**SHORT PROBLEM**
List every line in the records below that contains the word "logo".

# START OF TASK MATERIAL

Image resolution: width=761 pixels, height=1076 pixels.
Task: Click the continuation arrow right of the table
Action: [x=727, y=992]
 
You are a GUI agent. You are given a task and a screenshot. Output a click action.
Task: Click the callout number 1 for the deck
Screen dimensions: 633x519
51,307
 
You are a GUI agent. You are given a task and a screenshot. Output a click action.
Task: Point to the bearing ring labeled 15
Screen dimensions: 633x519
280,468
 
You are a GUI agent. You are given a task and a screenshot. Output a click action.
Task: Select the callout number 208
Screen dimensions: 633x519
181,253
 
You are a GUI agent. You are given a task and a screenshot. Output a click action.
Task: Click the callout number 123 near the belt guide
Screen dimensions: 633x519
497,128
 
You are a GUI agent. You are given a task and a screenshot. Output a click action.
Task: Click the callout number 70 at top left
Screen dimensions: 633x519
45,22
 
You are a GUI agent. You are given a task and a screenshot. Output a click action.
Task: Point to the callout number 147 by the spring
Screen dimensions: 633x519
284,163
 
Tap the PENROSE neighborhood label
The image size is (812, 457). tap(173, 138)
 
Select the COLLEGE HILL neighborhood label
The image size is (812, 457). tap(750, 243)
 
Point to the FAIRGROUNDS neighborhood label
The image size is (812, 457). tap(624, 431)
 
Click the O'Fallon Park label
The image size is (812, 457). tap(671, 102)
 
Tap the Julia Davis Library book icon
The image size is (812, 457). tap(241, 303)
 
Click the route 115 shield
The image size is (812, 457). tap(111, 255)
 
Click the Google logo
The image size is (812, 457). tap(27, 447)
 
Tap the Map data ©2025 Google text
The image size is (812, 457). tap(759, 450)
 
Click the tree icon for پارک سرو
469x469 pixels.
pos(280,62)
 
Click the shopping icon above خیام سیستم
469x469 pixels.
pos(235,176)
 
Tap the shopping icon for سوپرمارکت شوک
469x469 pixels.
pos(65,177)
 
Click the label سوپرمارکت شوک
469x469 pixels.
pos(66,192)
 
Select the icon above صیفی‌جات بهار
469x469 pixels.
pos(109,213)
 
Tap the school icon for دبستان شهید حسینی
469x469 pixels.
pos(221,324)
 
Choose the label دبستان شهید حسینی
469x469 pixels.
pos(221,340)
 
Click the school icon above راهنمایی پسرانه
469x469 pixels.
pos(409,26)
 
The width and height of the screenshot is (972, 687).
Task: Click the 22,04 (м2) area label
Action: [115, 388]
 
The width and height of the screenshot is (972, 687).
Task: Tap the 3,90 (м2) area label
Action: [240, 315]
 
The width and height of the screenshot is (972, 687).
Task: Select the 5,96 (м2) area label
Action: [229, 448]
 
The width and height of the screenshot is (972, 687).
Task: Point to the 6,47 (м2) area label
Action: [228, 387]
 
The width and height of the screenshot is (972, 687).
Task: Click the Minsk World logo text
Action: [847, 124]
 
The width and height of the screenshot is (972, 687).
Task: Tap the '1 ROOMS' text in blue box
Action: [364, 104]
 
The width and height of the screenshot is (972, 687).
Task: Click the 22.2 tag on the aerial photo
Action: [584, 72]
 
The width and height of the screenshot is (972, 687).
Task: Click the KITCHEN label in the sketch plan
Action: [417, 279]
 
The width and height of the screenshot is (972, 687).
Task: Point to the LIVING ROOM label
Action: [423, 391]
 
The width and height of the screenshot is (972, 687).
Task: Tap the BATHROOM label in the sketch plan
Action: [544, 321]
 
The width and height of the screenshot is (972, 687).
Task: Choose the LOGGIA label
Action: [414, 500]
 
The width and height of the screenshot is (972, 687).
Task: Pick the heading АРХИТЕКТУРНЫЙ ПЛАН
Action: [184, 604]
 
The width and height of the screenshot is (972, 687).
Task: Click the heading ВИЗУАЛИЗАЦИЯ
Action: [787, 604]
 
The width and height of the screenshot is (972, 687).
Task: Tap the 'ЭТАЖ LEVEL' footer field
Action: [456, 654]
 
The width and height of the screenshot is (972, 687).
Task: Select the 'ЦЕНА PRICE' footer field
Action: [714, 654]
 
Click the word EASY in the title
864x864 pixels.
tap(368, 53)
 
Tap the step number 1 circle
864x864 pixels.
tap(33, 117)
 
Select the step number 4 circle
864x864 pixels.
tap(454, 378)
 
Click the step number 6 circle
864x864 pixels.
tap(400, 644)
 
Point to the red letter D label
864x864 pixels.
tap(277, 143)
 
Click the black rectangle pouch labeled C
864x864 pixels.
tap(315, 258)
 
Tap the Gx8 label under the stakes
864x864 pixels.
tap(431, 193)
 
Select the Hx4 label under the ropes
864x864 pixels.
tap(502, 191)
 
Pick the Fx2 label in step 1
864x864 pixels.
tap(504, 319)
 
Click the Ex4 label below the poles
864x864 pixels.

# END OF TASK MATERIAL

**ANSWER TO THIS TASK**
Click the Google logo
Task: Click the Minsk World logo text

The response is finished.